Passage provided →
It’s 2016 and scientists still have not discovered a way to prepare college students for life after graduation. Two months in, and I still sometimes wonder if I will wake up out of this weird dream, but nevertheless, here I am. And I must confess that morning after morning, my heart sighs a little as God pulls me out of bed because another day has arrived where I feel directionless, purposeless, and mediocre.

A few weeks before graduation, a kindred heart shared with me the truth about graduation. She said, “There will never again be a time in your life where you aren’t expected anywhere, where you are not committed to anyone or anything. It’s complete unadulterated freedom—a great time for the Lord to work.” At the time, this statement seemed to me exciting and promising. It was a drink of water after wandering weary and exhausted in the desert. But now? Now that I am living that sentiment two months later, it is exhilarating terror. It is untamed, infinite, and possible. It is powerful and holy.

It has been months since I have taken the time to let my spirit pour out on paper, and even now, as I’m typing this, my hands quiver above the keys because I’m hoping for some kind of greatness to shine from this blank slate. And I think that is what we all expect after graduation—for greatness to shine. We expect life to take off in a full sprint, first to the finish line, but instead life takes a stroll. Life takes a stroll, and we wrestle with it, attempting to pull it along in any direction that is willing to take us somewhere else from the path we are on. I have been guilty of this, throwing myself into opportunities or ideas that could lead me anywhere but here, whether they lead to me fulfilling my dreams or not. It’s easy to justify the detours.

For example, I recently found myself on one of my midnight expeditions on LinkedIn looking for a job. I mentioned working for a school district to my roommate, to which she replied, “I have never heard you express interest in working at a school. Why now?” I popped off a few reasons as to why it would be a good idea, and needless to say, all of them reflected a lack of trust in God.

Data section →

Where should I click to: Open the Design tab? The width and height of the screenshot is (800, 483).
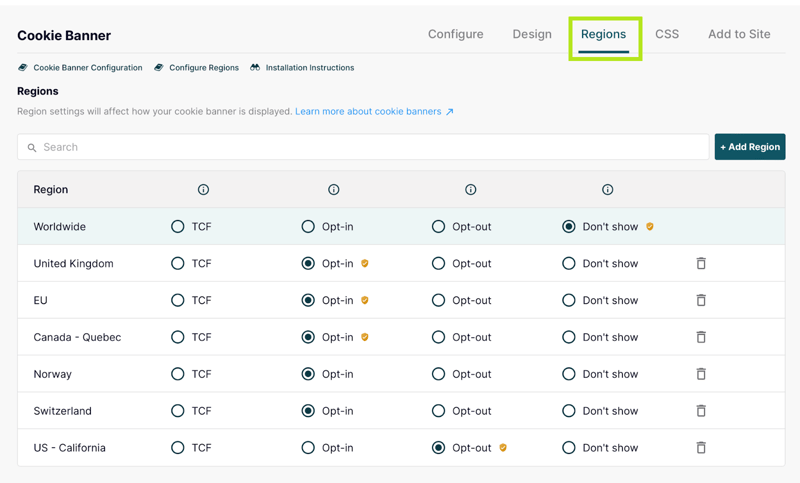532,34
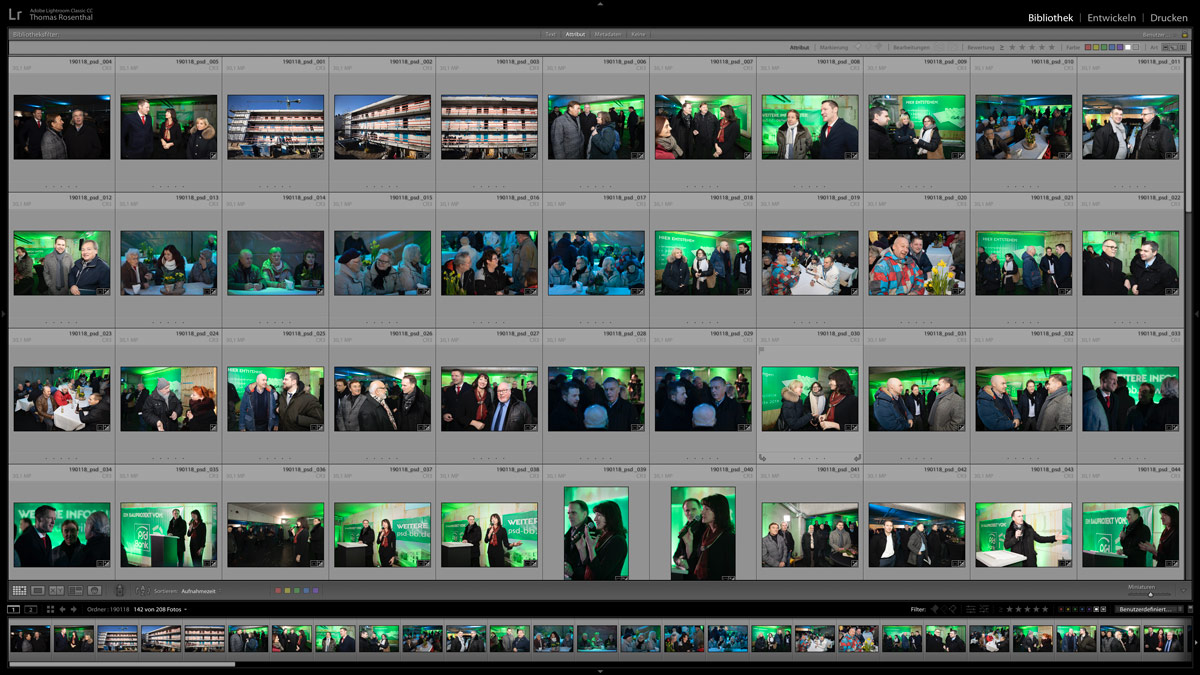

Problem to solve → Print the stretch of the passage on life after graduation from "It has been" through "justify the detours.", word for word.

Result of the task →
It has been months since I have taken the time to let my spirit pour out on paper, and even now, as I’m typing this, my hands quiver above the keys because I’m hoping for some kind of greatness to shine from this blank slate. And I think that is what we all expect after graduation—for greatness to shine. We expect life to take off in a full sprint, first to the finish line, but instead life takes a stroll. Life takes a stroll, and we wrestle with it, attempting to pull it along in any direction that is willing to take us somewhere else from the path we are on. I have been guilty of this, throwing myself into opportunities or ideas that could lead me anywhere but here, whether they lead to me fulfilling my dreams or not. It’s easy to justify the detours.